You can see this play our perfectly in the scene at 23:17 in the documentary when a decision had to be taken on the future technology stack for the Ads product. Competition was again also the deciding factor in Netflix adopting the technology when they pitted two teams against each other to deliver a prototype of the new design at minute 55:25. React came out on top in both instances and lived to fight another day. Today we see competition playing out within the React ecosystem itself between Next.js and Remix. There also exists continous competition between React and other frameworks in JavaScript such as with Vue.js and Svelte amongst others.

Without competition, we would often make the wrong decisions or deliver poorer outcomes.

No sacred cows. Be Bold and Slaughter them when necessary

Some people say never rewrite but this documentary showed that Facebook actually continues to rewrite its core products from the Ads Manager, Messaging, to the Newsfeed, and Instagram continuously. We must not fear rethinking established practices and avoid being dogmatic. Transformation means you cannot be satisfied with the status quo.

It is pretty powerful to have the willingness to pause or make major changes to "sacred" or mission critical systems or way of doing things. Facebook did this using React, it paused the releases of the Ads Manager for 4 months to do a rewrite which is something people say "you should never do." This allowed them to execute faster in the long run but the most impressive part of this story is that this was the main money maker and also they did it when the IPO price had taken a nose dive. What a time to get radical!

That takes guts. Watch minute 28:40.

Be persistent

Change can be jarring. Our reception to "New" can be very bad at first. When this happens it is easy to quit if we don't get the reaction we anticipated from others. The lesson here is that if you believe in the benefits of something don't give up easily or quickly. Try again and then again.

When I first saw JSX I thought it was awful too (and I saw it years late) and I wasn't the only one. I was thinking why would I want to put a blob of markup in the middle of my beautiful code???

I thought as Sophie did that I would be calling ReactDOM functions quite a bit instead of sticking that markup everywhere.
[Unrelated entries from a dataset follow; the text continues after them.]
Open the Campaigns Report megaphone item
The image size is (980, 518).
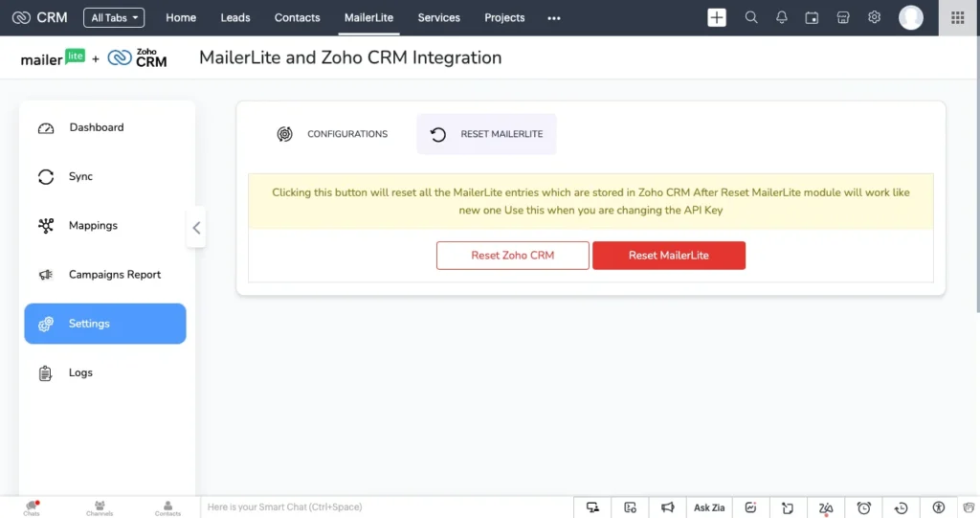coord(114,275)
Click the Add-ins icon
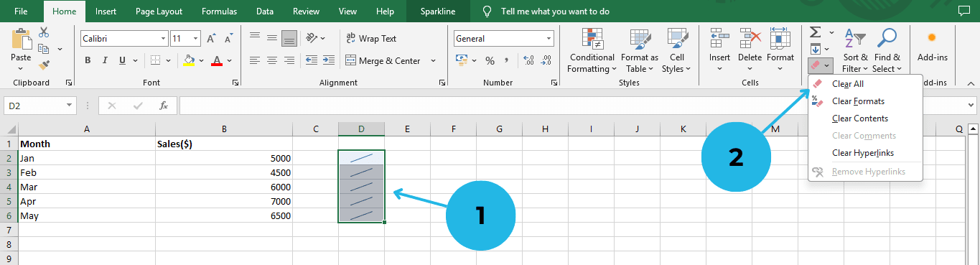Viewport: 980px width, 265px height. [932, 47]
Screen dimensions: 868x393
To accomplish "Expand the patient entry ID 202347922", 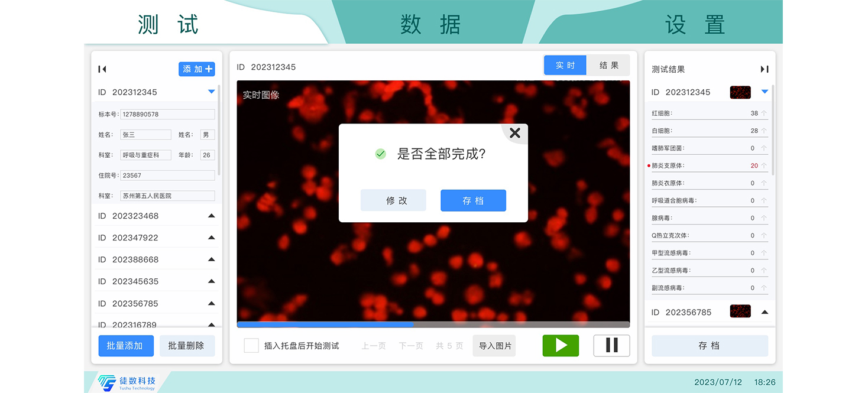I will tap(210, 237).
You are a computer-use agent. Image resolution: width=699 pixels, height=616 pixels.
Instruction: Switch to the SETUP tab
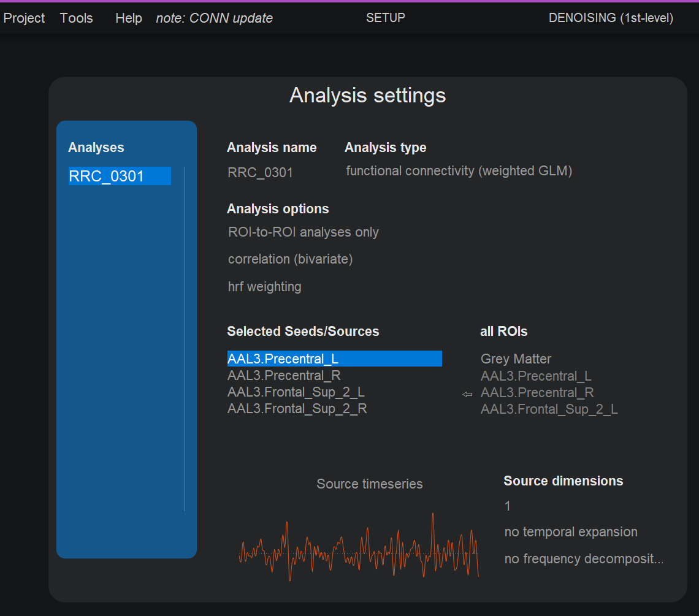(x=385, y=18)
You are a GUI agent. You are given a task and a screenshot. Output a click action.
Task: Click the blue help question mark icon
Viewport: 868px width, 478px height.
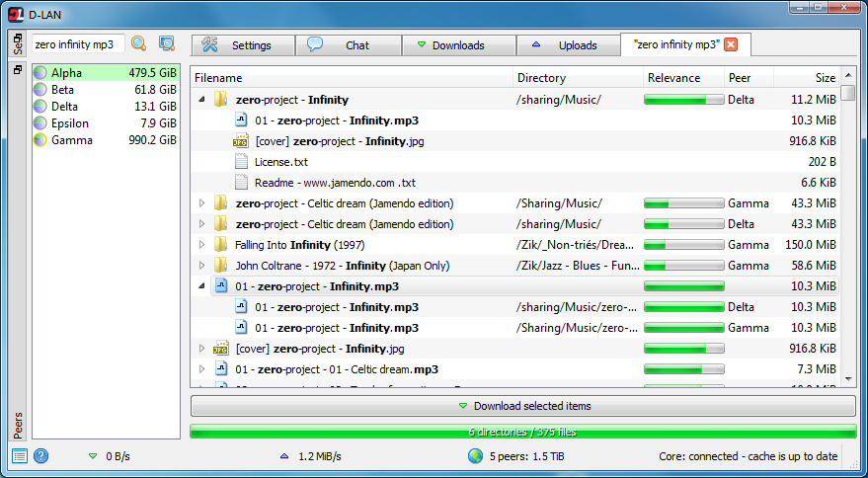40,456
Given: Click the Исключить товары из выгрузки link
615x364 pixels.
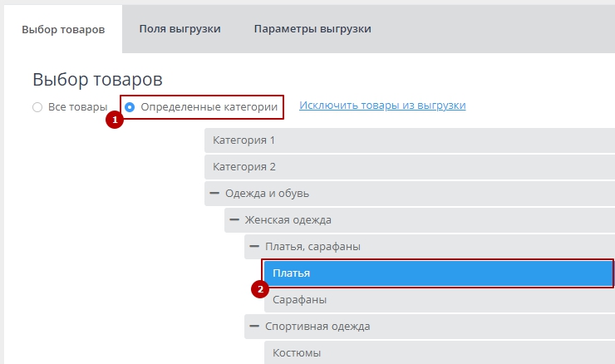Looking at the screenshot, I should pos(382,106).
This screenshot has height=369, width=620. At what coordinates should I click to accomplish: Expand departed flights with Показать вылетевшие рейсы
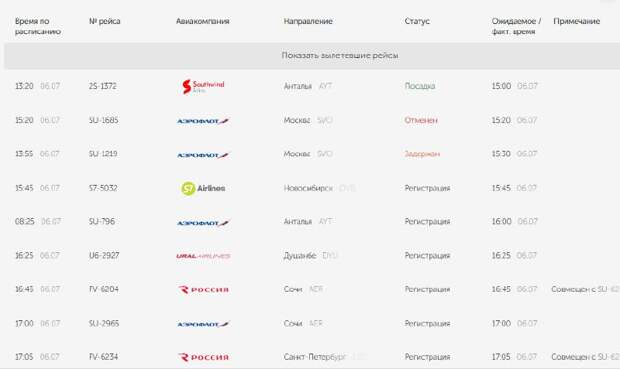(340, 55)
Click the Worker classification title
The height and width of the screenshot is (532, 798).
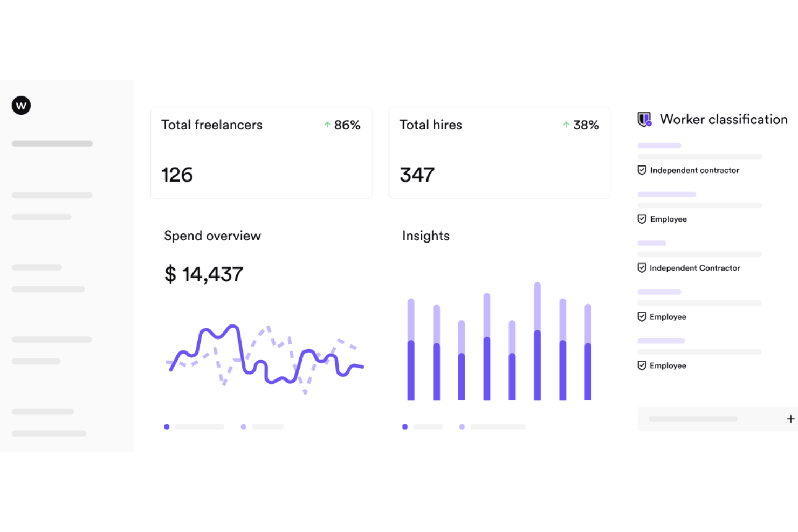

However, it turns out that the JSX markup is actually great! I never use ReactDOM directly. I didn't see the first JSConf presentation by the team when I was researching React and comparing it to the other UI frameworks but I certainly watched Pete's JSConf EU presentation that he describes at minute 49:21 and it was very convincing.

Thinking different has it's own appeal. That video presentation did it for me and I gave it a try. However, had the team not tried again with JSConf EU and had Pete not gone for it maybe nobody would be using React today outside of Facebook.

Build a community if you want to grow

Finally, it is important to build a community. Many companies doing Digital transformation or major changes find it very helpful to develop a ecosystem around the core change.

React's growth is largely due to the fact that they out of necessity didn't get too opinionated and left a lot of scope for others to fill the gaps. Key to this was that they realized from early that open source projects won't maintain themselves and that the project needed to be approachable and have well written documentation. This engagement work was equally as important as the technical work of building the core libraries.

Open up the APIs, write good documentation, encourage outsiders to contribute and who knows even invite them to your own internal meetings. Kick start that ecosystem and build partnerships.

These 5 principles are my new laws for Digital Transformation and must be a part of every plan in my opinion.